UNICEF supporter and rugby star Tendai Mtawarira ‘The Beast’ urges schools to remain open during COVID-19 pandemic
NAIROBI/JOHANNESBURG, 18 September 2021 – Famed Zimbabwean-born, South African rugby star Tendai Mtawarira, nicknamed ‘The Beast’, has joined UNICEF’s call in urging schools in Eastern and Southern Africa to remain open and safe during the COVID-19 pandemic, and for parents to send their children to school.
“I am deeply worried about the futures of our children if school closures continue”, he said in a video message from his home in South Africa, adding: “Across Africa, schools are not only places of learning, but places that protect many children from violence, often offering them their one nutritious meal of the day, and a way out of living in poverty”.
The retired star of South Africa’s national rugby team said Africa has learned a great deal throughout the COVID-19 pandemic; and that with the right measures in place, schools can stay open safely with the knowledge that children are less likely to fall ill with COVID-19 nor spread the disease.

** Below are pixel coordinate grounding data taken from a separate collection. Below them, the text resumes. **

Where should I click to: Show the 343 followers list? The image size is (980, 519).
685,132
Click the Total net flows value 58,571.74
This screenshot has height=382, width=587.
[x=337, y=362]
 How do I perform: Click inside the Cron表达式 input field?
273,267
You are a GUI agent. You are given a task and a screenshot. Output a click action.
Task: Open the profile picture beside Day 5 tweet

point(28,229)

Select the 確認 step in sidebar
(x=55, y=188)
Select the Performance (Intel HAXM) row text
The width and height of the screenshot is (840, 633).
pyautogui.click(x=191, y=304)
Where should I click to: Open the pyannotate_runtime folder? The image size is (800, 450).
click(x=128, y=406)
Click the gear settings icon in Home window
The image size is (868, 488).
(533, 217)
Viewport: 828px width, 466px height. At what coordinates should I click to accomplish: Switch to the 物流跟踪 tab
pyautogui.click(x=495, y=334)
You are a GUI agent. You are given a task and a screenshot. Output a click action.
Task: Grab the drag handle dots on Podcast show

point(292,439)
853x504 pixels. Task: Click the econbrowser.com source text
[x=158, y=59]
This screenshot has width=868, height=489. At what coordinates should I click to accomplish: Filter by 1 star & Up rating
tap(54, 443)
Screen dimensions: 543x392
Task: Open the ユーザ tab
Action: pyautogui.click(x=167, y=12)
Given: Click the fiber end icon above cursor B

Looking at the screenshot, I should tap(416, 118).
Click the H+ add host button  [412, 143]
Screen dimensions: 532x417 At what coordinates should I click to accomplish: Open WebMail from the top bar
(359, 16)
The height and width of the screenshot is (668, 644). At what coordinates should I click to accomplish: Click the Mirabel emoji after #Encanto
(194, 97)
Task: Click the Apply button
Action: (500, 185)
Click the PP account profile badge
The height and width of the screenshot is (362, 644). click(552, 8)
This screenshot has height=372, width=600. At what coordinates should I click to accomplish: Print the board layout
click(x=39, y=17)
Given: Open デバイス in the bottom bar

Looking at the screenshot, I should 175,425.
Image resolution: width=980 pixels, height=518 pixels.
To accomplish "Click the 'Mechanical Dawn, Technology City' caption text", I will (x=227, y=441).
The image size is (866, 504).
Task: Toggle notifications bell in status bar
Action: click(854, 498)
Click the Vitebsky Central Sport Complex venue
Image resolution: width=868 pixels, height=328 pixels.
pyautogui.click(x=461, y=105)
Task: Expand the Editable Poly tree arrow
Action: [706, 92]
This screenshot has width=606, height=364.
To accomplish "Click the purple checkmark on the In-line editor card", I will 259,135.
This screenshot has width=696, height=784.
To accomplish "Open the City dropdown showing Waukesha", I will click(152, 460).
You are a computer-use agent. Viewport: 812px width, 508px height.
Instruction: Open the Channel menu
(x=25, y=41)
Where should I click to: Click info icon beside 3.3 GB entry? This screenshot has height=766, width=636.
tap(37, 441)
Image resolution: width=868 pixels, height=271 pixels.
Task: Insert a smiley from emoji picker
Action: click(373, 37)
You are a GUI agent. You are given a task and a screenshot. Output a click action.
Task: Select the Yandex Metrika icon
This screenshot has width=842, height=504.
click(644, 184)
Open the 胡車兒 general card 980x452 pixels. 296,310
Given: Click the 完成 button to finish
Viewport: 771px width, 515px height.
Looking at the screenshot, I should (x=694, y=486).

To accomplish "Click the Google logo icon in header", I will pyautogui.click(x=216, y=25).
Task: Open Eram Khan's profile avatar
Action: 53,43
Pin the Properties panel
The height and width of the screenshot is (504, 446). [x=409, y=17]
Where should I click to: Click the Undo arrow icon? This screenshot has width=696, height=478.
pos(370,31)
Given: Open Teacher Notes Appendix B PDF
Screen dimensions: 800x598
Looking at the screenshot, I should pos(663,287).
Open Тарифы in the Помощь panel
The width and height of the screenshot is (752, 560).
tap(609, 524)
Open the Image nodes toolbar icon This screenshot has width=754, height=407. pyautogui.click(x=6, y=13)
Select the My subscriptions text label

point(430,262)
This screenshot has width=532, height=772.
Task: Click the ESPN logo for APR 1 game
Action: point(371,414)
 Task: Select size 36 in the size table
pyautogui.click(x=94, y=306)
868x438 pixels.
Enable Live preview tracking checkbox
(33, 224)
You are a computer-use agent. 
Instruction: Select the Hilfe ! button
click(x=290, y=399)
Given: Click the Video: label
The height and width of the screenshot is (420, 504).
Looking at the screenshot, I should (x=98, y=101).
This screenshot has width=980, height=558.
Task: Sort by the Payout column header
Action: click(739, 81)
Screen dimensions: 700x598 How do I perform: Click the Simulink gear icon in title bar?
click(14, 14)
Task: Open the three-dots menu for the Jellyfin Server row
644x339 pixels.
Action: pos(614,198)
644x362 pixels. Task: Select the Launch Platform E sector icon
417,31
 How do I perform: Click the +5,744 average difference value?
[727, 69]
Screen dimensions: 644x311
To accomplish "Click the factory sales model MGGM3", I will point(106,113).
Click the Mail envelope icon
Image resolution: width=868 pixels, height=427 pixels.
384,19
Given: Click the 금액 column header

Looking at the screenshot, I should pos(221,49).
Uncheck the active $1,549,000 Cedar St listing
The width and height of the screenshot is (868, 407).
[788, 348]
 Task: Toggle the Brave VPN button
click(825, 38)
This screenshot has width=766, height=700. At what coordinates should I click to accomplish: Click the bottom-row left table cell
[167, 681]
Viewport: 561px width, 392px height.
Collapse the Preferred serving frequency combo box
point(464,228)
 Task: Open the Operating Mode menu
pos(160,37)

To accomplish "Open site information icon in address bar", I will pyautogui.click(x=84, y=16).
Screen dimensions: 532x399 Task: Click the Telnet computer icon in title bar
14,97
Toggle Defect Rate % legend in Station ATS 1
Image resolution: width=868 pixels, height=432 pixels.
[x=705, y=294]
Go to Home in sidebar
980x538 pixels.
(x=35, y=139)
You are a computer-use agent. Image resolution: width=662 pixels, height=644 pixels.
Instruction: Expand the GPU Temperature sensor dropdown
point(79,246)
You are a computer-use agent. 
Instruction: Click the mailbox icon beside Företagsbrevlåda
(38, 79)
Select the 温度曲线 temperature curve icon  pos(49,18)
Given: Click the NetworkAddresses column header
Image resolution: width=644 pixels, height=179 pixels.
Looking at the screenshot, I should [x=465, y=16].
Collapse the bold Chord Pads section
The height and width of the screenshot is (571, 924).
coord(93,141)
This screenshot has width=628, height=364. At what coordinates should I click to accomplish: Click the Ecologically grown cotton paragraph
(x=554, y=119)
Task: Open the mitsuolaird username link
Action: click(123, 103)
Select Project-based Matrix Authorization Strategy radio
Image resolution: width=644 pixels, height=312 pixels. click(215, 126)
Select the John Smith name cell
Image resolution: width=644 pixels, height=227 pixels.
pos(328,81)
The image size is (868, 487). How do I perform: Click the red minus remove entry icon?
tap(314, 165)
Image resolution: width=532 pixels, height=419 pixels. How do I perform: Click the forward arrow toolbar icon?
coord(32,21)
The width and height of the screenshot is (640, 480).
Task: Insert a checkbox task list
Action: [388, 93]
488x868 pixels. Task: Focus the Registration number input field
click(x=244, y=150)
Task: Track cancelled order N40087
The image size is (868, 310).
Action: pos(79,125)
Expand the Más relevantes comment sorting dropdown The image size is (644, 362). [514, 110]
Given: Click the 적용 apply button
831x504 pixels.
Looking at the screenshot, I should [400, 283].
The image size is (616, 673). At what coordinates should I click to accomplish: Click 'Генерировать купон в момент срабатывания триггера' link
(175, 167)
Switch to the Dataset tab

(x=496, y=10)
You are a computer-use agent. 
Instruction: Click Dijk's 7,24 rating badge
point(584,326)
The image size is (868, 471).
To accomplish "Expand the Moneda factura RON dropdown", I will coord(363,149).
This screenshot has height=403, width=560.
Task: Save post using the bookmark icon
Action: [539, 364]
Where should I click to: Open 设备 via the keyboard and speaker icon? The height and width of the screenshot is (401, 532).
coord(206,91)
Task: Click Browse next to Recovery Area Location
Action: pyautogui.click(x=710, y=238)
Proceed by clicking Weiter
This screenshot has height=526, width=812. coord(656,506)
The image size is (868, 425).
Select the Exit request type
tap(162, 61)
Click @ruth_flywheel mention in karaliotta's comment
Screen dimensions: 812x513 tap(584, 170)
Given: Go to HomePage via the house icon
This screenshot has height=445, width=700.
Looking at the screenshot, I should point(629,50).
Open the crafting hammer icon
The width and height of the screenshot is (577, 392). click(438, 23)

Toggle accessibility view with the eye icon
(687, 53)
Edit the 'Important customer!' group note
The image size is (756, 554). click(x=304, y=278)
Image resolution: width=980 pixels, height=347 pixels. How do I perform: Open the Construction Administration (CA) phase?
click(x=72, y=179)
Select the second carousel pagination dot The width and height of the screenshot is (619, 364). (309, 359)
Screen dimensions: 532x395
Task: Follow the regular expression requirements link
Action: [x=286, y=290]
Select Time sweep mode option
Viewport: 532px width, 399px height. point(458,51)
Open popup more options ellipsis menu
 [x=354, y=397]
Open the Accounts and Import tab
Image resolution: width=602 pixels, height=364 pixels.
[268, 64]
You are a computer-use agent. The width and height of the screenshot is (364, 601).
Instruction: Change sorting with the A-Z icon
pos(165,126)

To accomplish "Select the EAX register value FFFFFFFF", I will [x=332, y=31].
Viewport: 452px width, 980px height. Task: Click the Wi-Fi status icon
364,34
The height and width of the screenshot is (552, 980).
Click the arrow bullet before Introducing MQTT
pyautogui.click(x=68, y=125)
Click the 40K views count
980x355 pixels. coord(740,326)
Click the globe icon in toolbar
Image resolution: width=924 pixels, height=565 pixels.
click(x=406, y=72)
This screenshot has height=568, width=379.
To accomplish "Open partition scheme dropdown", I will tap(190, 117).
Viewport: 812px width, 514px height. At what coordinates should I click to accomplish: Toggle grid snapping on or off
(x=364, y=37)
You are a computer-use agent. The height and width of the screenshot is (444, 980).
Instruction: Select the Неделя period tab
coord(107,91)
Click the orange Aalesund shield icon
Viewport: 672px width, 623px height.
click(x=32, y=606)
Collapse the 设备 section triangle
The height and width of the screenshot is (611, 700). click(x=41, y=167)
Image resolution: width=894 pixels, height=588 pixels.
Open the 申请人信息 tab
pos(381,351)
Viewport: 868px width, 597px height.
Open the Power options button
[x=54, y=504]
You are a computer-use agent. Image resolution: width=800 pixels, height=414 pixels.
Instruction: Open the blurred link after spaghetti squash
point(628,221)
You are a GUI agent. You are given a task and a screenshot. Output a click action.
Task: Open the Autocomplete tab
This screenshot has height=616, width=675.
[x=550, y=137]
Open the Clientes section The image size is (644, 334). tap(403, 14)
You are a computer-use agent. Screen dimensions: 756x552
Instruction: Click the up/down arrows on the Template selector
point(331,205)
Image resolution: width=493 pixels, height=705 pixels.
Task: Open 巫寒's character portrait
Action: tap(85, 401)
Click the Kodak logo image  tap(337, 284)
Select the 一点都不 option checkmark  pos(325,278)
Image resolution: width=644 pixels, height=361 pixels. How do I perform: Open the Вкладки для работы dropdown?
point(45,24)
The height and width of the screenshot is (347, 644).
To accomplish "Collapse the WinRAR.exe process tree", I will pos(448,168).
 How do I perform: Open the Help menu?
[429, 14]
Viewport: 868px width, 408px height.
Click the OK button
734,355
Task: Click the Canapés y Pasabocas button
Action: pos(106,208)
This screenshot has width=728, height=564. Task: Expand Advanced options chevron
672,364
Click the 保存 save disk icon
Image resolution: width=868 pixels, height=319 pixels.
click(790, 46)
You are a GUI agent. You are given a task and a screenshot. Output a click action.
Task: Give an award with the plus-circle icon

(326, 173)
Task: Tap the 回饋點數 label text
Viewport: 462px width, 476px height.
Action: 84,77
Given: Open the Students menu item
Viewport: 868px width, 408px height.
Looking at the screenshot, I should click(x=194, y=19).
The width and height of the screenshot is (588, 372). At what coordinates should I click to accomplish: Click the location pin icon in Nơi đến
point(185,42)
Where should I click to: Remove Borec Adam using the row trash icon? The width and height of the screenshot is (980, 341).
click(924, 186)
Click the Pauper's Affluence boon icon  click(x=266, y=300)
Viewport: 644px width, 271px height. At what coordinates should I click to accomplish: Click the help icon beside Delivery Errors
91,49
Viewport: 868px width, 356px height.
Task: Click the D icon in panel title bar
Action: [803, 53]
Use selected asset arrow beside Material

UNICEF Regional Director for Eastern and Southern Africa, Mohamed Fall, thanked Mtawarira for using his powerful voice to urge schools to be the ‘last to close and the first to open’. Mr. Fall said, “Ministries of Health and Education across the region have shown that close collaboration, real-time assessment of evidence and adherence to safety measures can keep schools safe and open. Keeping school gates open as we continue to fight COVID-19 is vital for the well-being and education of African children, as well as the future of the continent.”
Currently, there are 18.9 million children still out of school due to COVID-19 related closures across the Eastern and Southern African region. Ugandan schools are still fully closed affecting 14.6 million learners. In Mozambique pre-primary learning is still yet to open, and an estimated 4.3 million children are still out of school. Thanks to strong collaboration between Ministries of Health and Education, and the strengthening of evidence-based decision-making practices, Botswana, Eswatini, Namibia, Rwanda, South Africa, Zambia and Zimbabwe recently re-opened schools after full or partial closures.
Mtawarira, who now runs The Beast Foundation to support children and youth, and who last year collaborated with UNICEF to produce a video titled ‘Africa Strong’ to mark the Day of the African Child, concluded the video with this message: “So, my fellow parents and Africans, let’s encourage our schools to stay safe and open, and our children to return to their classrooms. And let’s ensure our kids practice behaviours that we know can prevent the spread of the virus – wear their masks, social distance and wash or sanitize their hands regularly. Prioritizing children’s education is the best investment in the future – for Africa and for all of us.”
Note to editors:
- Mtawarira is a decorated rugby star who played for the South African national rugby team since 2008. He was named in South Africa's squad for the 2019 Rugby World Cup, when South Africa went on to win the tournament and become World Champions. He also holds the record for the most Super Rugby caps by a South African with 160 caps.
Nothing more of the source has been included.